What is expected -> In the listing below, how many lines contain the string "computer"? Answer with the number only.

Listed records ->

********

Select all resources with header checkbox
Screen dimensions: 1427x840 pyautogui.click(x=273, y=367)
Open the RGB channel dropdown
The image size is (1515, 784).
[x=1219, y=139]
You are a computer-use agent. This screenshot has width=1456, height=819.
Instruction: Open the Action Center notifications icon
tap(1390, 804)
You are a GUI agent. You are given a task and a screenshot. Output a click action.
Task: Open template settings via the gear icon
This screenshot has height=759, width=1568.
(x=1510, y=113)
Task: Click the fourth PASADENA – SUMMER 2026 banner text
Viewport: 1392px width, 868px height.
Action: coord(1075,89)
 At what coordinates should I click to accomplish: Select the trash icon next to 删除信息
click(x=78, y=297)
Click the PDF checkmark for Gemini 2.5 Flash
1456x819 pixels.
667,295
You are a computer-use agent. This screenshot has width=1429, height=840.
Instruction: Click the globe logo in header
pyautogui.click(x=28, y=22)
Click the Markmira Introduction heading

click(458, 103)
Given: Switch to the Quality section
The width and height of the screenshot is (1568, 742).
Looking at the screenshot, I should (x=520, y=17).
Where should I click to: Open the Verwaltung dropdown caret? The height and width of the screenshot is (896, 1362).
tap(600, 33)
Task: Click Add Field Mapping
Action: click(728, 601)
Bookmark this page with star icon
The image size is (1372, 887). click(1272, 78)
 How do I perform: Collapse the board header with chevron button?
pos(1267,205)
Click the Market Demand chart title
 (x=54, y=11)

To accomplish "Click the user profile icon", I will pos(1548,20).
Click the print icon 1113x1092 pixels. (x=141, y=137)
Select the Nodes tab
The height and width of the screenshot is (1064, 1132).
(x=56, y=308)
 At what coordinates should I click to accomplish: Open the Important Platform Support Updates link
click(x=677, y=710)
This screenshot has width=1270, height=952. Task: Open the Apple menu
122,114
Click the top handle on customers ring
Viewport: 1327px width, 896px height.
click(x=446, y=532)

********

Output below -> 2